DATA RECORDS below:

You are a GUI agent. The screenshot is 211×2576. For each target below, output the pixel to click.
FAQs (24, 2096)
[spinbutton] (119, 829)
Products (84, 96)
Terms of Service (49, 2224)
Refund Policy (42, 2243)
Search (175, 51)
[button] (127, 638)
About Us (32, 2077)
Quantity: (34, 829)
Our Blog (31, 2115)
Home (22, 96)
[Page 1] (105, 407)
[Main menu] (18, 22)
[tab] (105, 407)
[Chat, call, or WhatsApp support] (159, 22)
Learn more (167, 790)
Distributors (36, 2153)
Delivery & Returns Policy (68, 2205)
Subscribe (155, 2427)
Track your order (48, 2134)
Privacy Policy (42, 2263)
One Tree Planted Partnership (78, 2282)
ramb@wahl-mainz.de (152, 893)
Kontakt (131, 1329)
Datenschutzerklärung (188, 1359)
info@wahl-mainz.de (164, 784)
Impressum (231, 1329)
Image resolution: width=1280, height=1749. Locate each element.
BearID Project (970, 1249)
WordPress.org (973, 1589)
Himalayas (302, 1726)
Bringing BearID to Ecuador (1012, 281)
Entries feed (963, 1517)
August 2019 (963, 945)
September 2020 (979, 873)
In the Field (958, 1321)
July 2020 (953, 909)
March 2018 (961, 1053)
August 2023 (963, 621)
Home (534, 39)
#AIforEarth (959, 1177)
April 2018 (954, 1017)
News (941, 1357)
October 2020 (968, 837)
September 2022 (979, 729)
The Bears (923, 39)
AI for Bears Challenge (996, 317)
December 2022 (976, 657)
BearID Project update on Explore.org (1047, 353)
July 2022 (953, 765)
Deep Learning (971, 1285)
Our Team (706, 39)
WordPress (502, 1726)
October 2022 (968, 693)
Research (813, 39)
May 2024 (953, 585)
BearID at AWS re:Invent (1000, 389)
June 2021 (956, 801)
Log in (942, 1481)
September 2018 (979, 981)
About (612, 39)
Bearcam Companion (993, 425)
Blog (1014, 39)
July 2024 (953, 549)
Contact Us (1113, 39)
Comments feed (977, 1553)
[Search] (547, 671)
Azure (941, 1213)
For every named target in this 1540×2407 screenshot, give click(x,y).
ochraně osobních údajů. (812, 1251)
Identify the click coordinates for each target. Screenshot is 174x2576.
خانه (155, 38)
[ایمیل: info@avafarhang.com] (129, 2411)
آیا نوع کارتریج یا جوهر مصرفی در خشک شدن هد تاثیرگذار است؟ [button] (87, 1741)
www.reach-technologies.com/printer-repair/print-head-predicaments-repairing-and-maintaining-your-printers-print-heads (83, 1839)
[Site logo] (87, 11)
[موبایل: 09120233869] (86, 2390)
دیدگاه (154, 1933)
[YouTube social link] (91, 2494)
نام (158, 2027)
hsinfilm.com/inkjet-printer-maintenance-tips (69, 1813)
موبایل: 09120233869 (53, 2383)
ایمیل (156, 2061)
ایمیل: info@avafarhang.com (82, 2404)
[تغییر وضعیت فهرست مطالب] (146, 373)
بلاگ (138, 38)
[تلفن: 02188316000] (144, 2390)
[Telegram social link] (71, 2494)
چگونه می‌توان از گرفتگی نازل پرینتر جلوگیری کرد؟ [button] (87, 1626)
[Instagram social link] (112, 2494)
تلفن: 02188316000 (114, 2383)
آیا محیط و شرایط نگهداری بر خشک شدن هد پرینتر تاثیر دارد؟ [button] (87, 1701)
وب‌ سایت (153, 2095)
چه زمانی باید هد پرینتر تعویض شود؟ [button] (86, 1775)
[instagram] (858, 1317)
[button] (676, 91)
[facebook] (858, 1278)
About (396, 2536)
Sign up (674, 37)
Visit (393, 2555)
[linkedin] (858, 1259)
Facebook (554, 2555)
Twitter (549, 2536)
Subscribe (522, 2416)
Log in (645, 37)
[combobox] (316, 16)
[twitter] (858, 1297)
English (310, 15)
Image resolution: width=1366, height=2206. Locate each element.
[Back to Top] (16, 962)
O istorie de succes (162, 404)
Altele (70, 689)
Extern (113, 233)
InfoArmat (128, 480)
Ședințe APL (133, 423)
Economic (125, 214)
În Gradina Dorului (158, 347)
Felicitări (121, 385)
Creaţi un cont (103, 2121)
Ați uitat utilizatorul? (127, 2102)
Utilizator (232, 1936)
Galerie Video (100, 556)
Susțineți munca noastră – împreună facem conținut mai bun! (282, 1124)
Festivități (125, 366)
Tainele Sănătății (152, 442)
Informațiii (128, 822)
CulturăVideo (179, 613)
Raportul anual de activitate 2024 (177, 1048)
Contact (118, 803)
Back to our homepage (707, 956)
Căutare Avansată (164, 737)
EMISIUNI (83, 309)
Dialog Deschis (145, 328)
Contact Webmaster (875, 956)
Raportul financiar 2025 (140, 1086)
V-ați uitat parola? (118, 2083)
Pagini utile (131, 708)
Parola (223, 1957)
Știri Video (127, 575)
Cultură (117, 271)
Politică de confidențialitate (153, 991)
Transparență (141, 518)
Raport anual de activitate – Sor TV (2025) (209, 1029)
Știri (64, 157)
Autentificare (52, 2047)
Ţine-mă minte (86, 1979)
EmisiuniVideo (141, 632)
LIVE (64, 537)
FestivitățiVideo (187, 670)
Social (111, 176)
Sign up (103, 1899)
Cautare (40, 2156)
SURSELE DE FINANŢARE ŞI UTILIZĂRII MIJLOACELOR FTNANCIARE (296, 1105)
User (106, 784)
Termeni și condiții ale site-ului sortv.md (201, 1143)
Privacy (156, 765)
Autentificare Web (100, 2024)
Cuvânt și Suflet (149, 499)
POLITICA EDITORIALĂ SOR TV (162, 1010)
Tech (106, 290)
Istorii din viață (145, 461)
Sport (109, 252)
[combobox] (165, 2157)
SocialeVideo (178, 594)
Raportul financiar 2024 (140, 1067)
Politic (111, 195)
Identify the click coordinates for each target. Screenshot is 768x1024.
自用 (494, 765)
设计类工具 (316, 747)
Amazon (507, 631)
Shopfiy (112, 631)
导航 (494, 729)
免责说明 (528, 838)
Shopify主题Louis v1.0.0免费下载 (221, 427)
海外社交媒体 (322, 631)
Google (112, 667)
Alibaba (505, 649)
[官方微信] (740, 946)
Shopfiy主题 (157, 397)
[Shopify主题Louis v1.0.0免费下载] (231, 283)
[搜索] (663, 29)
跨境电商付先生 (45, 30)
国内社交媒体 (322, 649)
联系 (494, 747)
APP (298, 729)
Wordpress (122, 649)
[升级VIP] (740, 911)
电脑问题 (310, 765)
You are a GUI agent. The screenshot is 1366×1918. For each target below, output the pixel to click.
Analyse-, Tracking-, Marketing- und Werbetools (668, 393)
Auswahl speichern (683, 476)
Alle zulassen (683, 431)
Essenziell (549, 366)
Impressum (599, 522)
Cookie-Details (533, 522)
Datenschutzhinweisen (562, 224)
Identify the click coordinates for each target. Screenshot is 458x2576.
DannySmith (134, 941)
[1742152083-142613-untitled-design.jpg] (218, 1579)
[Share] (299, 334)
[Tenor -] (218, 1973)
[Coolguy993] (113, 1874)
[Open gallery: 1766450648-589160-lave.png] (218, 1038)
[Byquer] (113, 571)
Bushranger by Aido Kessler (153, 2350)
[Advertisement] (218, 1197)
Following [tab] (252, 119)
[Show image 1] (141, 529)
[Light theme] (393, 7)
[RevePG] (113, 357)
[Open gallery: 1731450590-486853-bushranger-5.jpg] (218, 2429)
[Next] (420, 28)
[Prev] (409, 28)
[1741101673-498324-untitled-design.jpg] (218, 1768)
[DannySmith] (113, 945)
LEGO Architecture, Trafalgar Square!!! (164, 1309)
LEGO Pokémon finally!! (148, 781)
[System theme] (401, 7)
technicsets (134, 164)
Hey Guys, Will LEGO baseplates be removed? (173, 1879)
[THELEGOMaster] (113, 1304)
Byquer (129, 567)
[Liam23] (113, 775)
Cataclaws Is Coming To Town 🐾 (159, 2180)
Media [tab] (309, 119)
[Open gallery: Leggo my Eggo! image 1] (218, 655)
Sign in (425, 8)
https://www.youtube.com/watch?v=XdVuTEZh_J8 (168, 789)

End of DATA RECORDS.

§ **PROBLEM DESCRIPTION**
If a line comes after the one containing "July 2024 (953, 549)", leave it out; set down every line of the data before it, and that line itself, exactly.

§ **REPLY TO THE EXERCISE**
You are a GUI agent. The screenshot is 211×2576. For each target below, output the pixel to click.
FAQs (24, 2096)
[spinbutton] (119, 829)
Products (84, 96)
Terms of Service (49, 2224)
Refund Policy (42, 2243)
Search (175, 51)
[button] (127, 638)
About Us (32, 2077)
Quantity: (34, 829)
Our Blog (31, 2115)
Home (22, 96)
[Page 1] (105, 407)
[Main menu] (18, 22)
[tab] (105, 407)
[Chat, call, or WhatsApp support] (159, 22)
Learn more (167, 790)
Distributors (36, 2153)
Delivery & Returns Policy (68, 2205)
Subscribe (155, 2427)
Track your order (48, 2134)
Privacy Policy (42, 2263)
One Tree Planted Partnership (78, 2282)
ramb@wahl-mainz.de (152, 893)
Kontakt (131, 1329)
Datenschutzerklärung (188, 1359)
info@wahl-mainz.de (164, 784)
Impressum (231, 1329)
Image resolution: width=1280, height=1749. Locate each element.
BearID Project (970, 1249)
WordPress.org (973, 1589)
Himalayas (302, 1726)
Bringing BearID to Ecuador (1012, 281)
Entries feed (963, 1517)
August 2019 (963, 945)
September 2020 (979, 873)
In the Field (958, 1321)
July 2020 (953, 909)
March 2018 (961, 1053)
August 2023 (963, 621)
Home (534, 39)
#AIforEarth (959, 1177)
April 2018 (954, 1017)
News (941, 1357)
October 2020 (968, 837)
September 2022 (979, 729)
The Bears (923, 39)
AI for Bears Challenge (996, 317)
December 2022 (976, 657)
BearID Project update on Explore.org (1047, 353)
July 2022 (953, 765)
Deep Learning (971, 1285)
Our Team (706, 39)
WordPress (502, 1726)
October 2022 (968, 693)
Research (813, 39)
May 2024 (953, 585)
BearID at AWS re:Invent (1000, 389)
June 2021 (956, 801)
Log in (942, 1481)
September 2018 (979, 981)
About (612, 39)
Bearcam Companion (993, 425)
Blog (1014, 39)
July 2024 (953, 549)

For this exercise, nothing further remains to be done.